A PAM is required for in vitro DNA binding and cleavage by the Cas9–crRNA complex. (A) Agarose gel analysis of plasmid DNA cleavage products. Three different plasmids—PAM+Protospacer+ (pSP1 containing both the protospacer and the PAM), PAM+Protospacer− (pUC18 containing multiple PAMs but no protospacer), and PAM-Protospacer+ [pSP1-pΔ (16) containing a protospacer without a PAM]—were incubated at 2.5-nM concentration with 2 nM of the Cas9–crRNA complex in the reaction buffer [10 mM Tris⋅HCl (pH 7.5), 10 mM NaCl, 10 mM MgCl₂, 0.1 mg/mL BSA] at 37 °C for various time intervals, and reaction products were analyzed by agarose gel electrophoresis.
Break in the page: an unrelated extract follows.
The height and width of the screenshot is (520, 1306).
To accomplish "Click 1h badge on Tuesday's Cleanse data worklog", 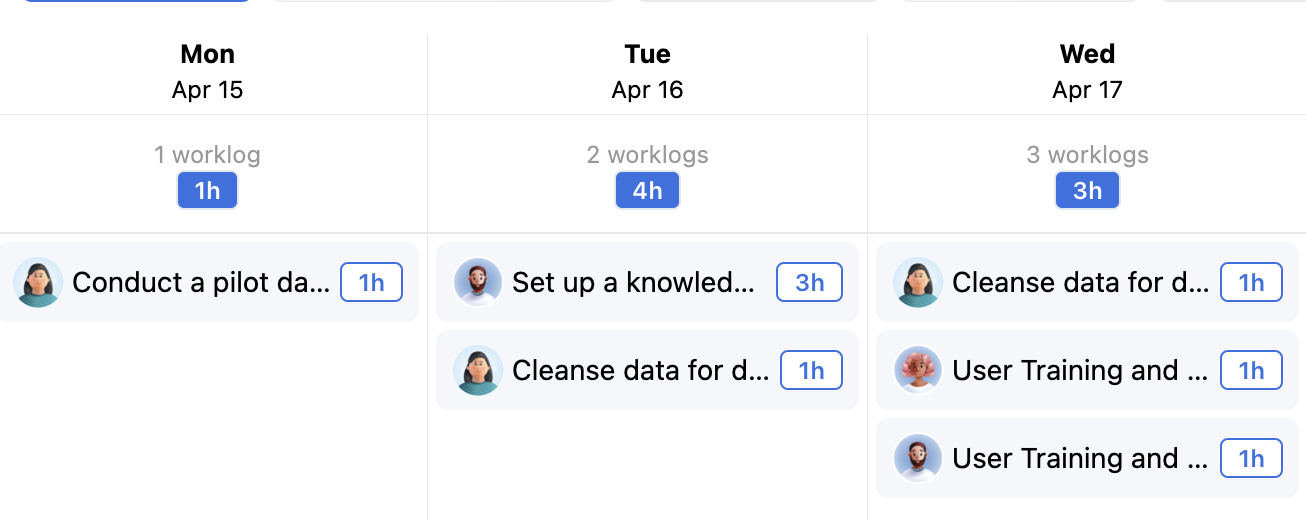I will pos(811,371).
FLL, full- length linear DNA cut at both strands; OC, open circular DNA nicked at one of DNA strands; SC, supercoiled plasmid DNA. (B) Time courses of (+)strand hydrolysis in the single-stranded and double-stranded oligodeoxynucleotides. Reactions containing 2 nM Cas9–crRNA and 1 nM of oligodeoxynucleotide were conducted at 37 °C in the reaction buffer (see section A). SP1 (filled circles) and SP1-pΔ (open squares) oligoduplexes were used as dsDNA. s(+)SP1 (open triangles) and s(+)SP1-pΔ (filled squares) were used as ssDNA. (C and D) dsDNA and ssDNA (+)strand) binding by the Cas9–crRNA complex. The reactions contained 0.5 nM of the ³³P-labeled ssDNA or dsDNA oligonucleotide and the protein at the concentrations indicated above each lane. After 15 min at room temperature, the samples were subjected to PAGE for 2 h and analyzed as described in Materials and Methods.

Fig. 4.

RuvC and HNH active-site motifs of Cas9 contribute to the cleavage of opposite DNA strands. (A) Localization of the conserved active-site motifs within Cas9 protein. Amino acid residues identified as crucial for Cas9 in vivo activity (16) are indicated. (B) Agarose gel analysis of pSP1 plasmid cleavage by Cas9 and mutant proteins. Reactions were performed as described in Materials and Methods. (C) Strand preference of the D31A mutant. Reactions were performed as described in Fig. 2A and Materials and Methods. The D31 mutant cleaves only the (+)strand of the SP1 oligoduplex. (D) Strand preference of the N891A mutant. The N891 mutant cleaves only the (−)strand of the SP1 oligoduplex. Cleavage positions are indicated by arrows.

Fig. 5.

Schematic arrangement and mechanism of crRNA-directed DNA cleavage by the Cas9–crRNA complex. Domain architecture of Cas9 is shown schematically at the top. The Cas9–crRNA complex binds to the dsDNA containing a PAM. crRNA binds to the complementary (+)strand, resulting in DNA strand separation and R-loop formation. In the ternary complex, the RuvC active site of Cas9 is positioned at the scissile phosphate on the unpaired (−)strand, and the HNH active site is located at the scissile phosphate on the DNA (+)strand bound to crRNA. Coordinated action of both active sites results in the double-strand break 3 nt upstream the PAM, generating blunt-ended DNA.

Fig. P1.

The Cas9–crRNA complex generates two distinct DNA nicks on opposing dsDNA strands that match the loaded small, interfering crRNA sequence. (A) After phage DNA entry into the cell, a piece of the invading DNA is inserted as a spacer into the CRISPR locus. (B) The CRISPR repeat-spacer array is transcribed and processed into short crRNAs. (C) The crRNA forms a ribonucleoprotein complex with Cas9, which recognizes invading DNA homologous to the crRNA sequence and mediates interference. (D) Invading DNA cleavage by Cas9–crRNA. In the presence of Mg²⁺ ions, the signature Cas9 protein nicks each DNA strand 3 nt upstream of the PAM sequence to generate blunt DNA ends through RuvC- and HNH-like active sites that act on separate DNA strands.